Alimentation, Français, snacking, fruits et légumes
Politique

Une enquête menée récemment par l’Institut Kantar Worldplanel démontre un changement dans les habitudes alimentaires des Français. Et une autre enquête met en lumière le fait que nous ne consommons pas assez de fruits et de légumes.

Le snacking prend de plus en plus de place dans nos assiettes : fast-food, pizzas, plats industriels préparés et livrés à domicile entre autre s’invitent désormais à la place des plats faits maison. C’est le premier enseignement qui ressort de l’enquête menée par l’Institut Kantar Worldplanel. Dans le détail, les Français dînent de moins en moins, et grignotent le soir de plus en plus voire même sautent ce repas.

En 2016, ce sont 9,5 millions de plats issus de la restauration rapide qui ont été mangés en plus par rapport à 2014. Le bien-manger à la Française prend du plomb dans l’aile, car le snacking représente déjà 19% des repas pris le soir chez soi.

Pas assez de fruits et légumes

La même étude met par ailleurs en évidence le fait que l’apéro gagne des points au détriment des entrées composées de crudités par exemple, avec +1 million de grignotage en produits salés et gras chaque semaine en plus par rapport à 2014.
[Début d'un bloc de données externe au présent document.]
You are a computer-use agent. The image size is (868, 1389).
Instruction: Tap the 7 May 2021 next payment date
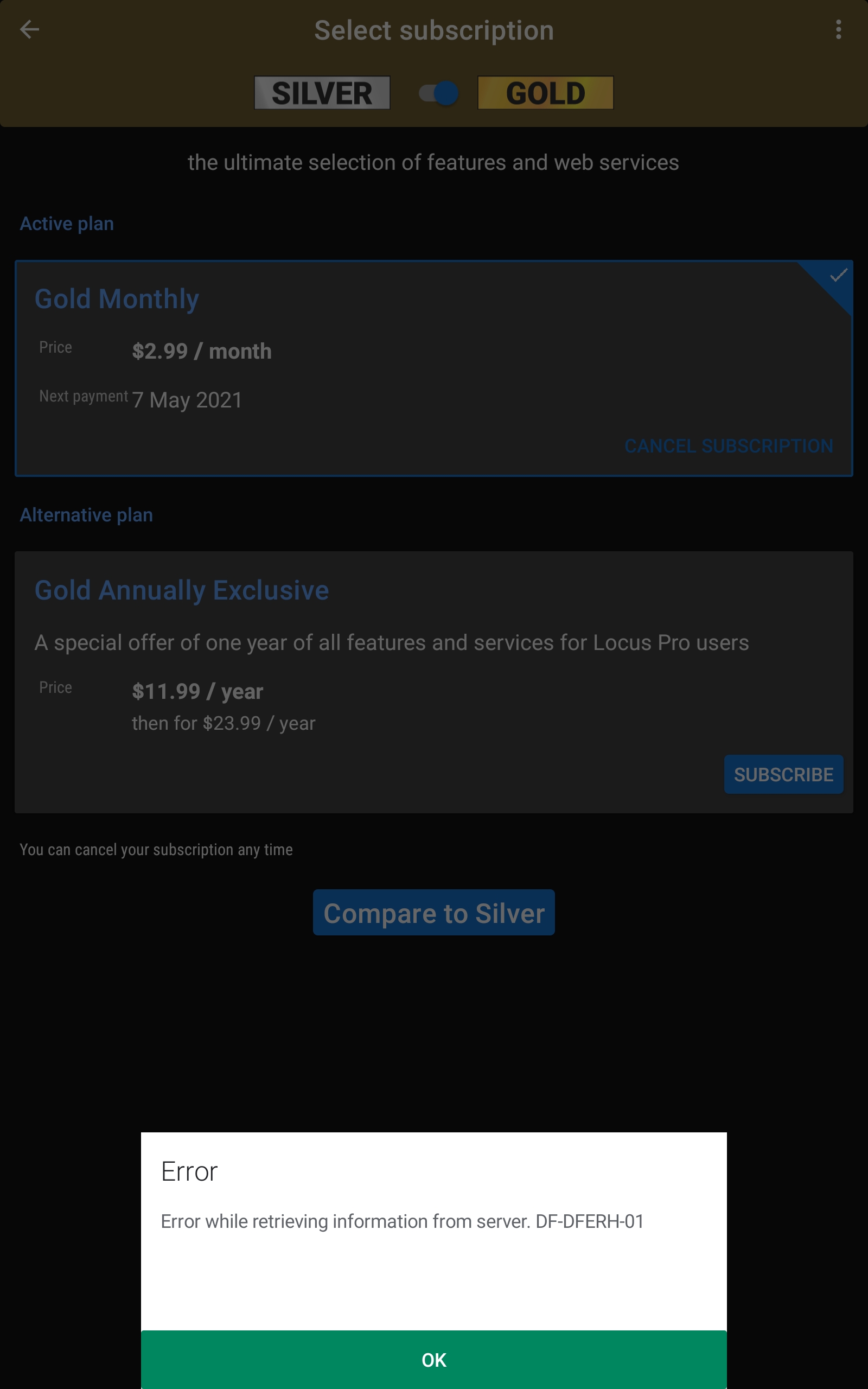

Aussi, nous sommes bien loin des 5 fruits et légumes par jour qu’il serait bon de manger pour rester en bonne santé et avoir surtout une alimentation équilibrée. A peine 20% des Français suivent cette préconisation.

Une autre tendance de fond qui s’installe durablement dans la société est le fait de prendre son repas en-dehors de chez soi. En 2016, 25% des plats engloutis l’ont été dans des restaurants, snacks, pizzerias et autre fast-food pour une hausse de +6% en deux années.

Enfin, la charcuterie et la viande connaissent une baisse des ventes. Un phénomène qui s’explique par le fait que les Français craignent des crises sanitaires et sont plus concernés qu’auparavant par l’origine des produits qu’ils consomment. Après une hausse permanente de la vente de la viande depuis 2009, la tendance est à présent à la baisse.